Scalable event-driven native parallel processing: the SpiNNaker neuromimetic system

Abstract

Neural networks present a fundamentally different model of computation from the conventional sequential digital model. Modelling large networks on conventional hardware thus tends to be inefficient if not impossible. Neither dedicated neural chips, with model limitations, nor FPGA implementations, with scalability limitations, offer a satisfactory solution even though they have improved simulation performance dramatically. SpiNNaker introduces a different approach, the "neuromimetic" architecture, that maintains the neural optimisation of dedicated chips while offering FPGA-like universal configurability. Central to this parallel multiprocessor is an asynchronous event-driven model that uses interrupt-generating dedicated hardware on the chip to support real-time neural simulation. While this architecture is particularly suitable for spiking models, it can also implement "classical" neural models like the MLP efficiently. Nonetheless, event handling, particularly servicing incoming packets, requires careful and innovative design in order to avoid local processor congestion and possible deadlock.
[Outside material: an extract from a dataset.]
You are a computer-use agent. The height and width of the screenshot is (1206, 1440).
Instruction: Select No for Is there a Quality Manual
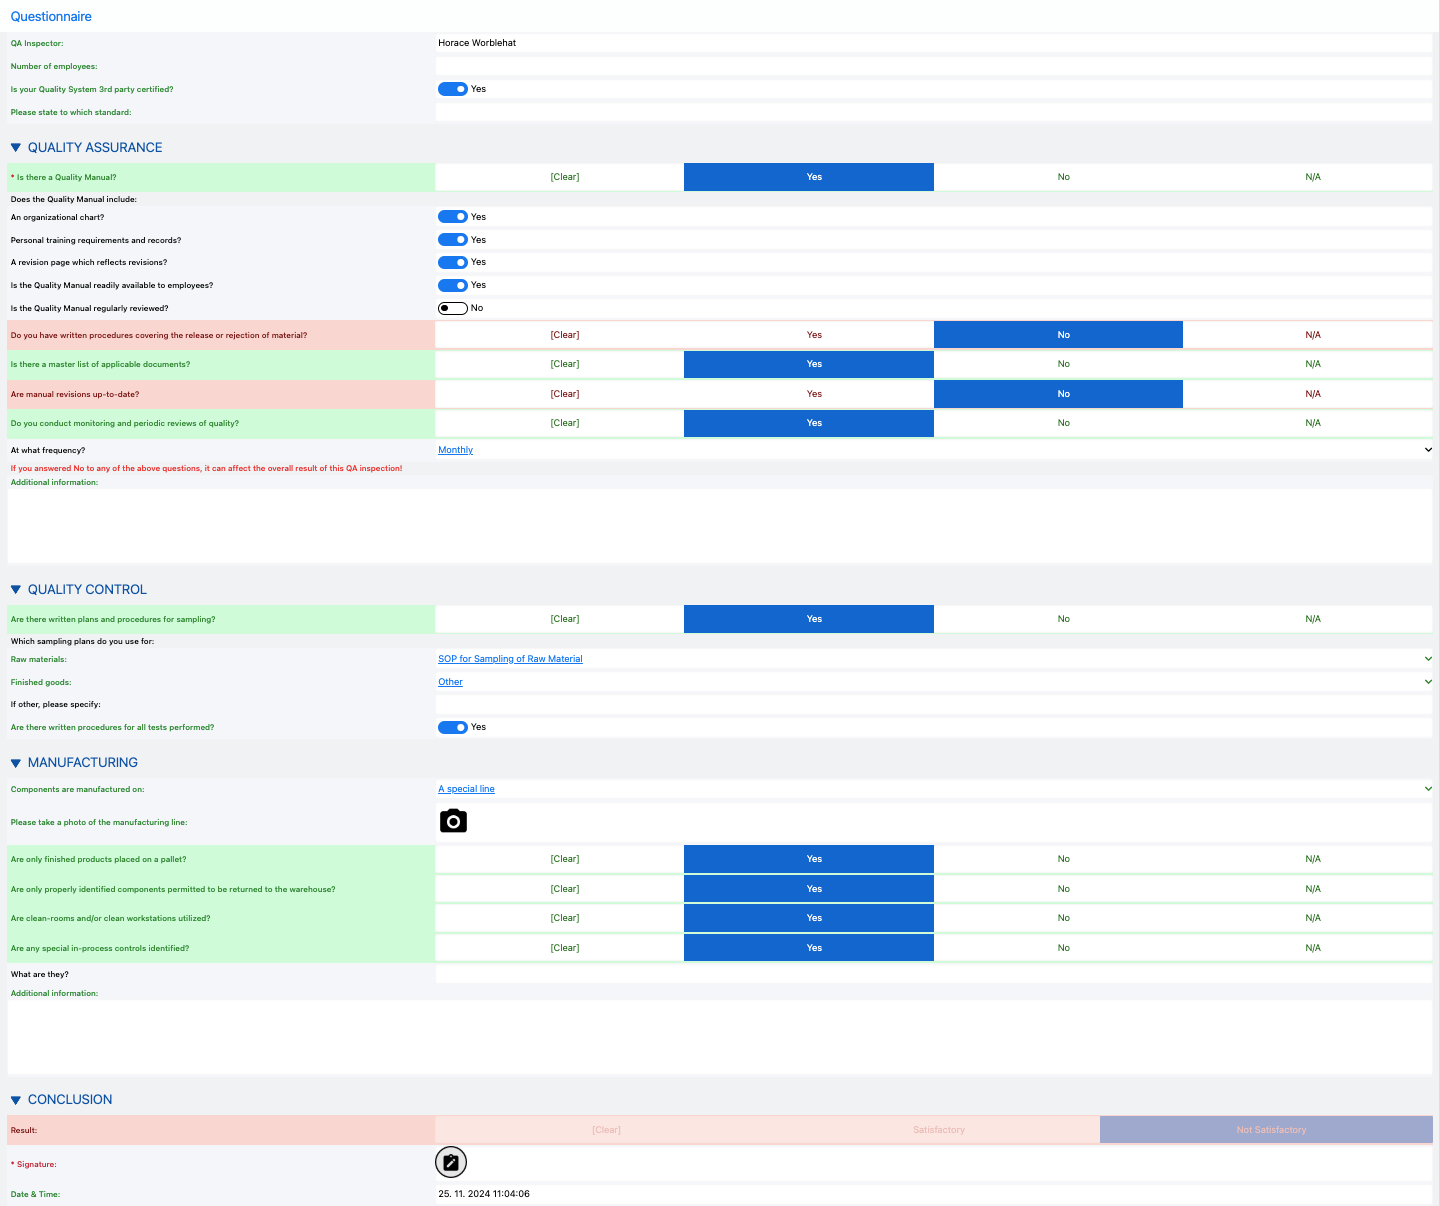1063,177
Using two exemplar models, a spiking network using Izhikevich neurons, and an MLP network, we illustrate how to implement efficient service routines to handle input events. These routines form the beginnings of a library of "drop-in" neural components. Ultimately, the goal is the creation of a library-based development system that allows the modeller to describe a model in a high-level neural description environment of his choice and use an automated tool chain to create the appropriate SpiNNaker instantiation. The complete system: universal hardware, automated tool chain, embedded system management, represents the "ideal" neural modelling environment: a general-purpose platform that can generate an arbitrary neural network and run it with hardware speed and scale.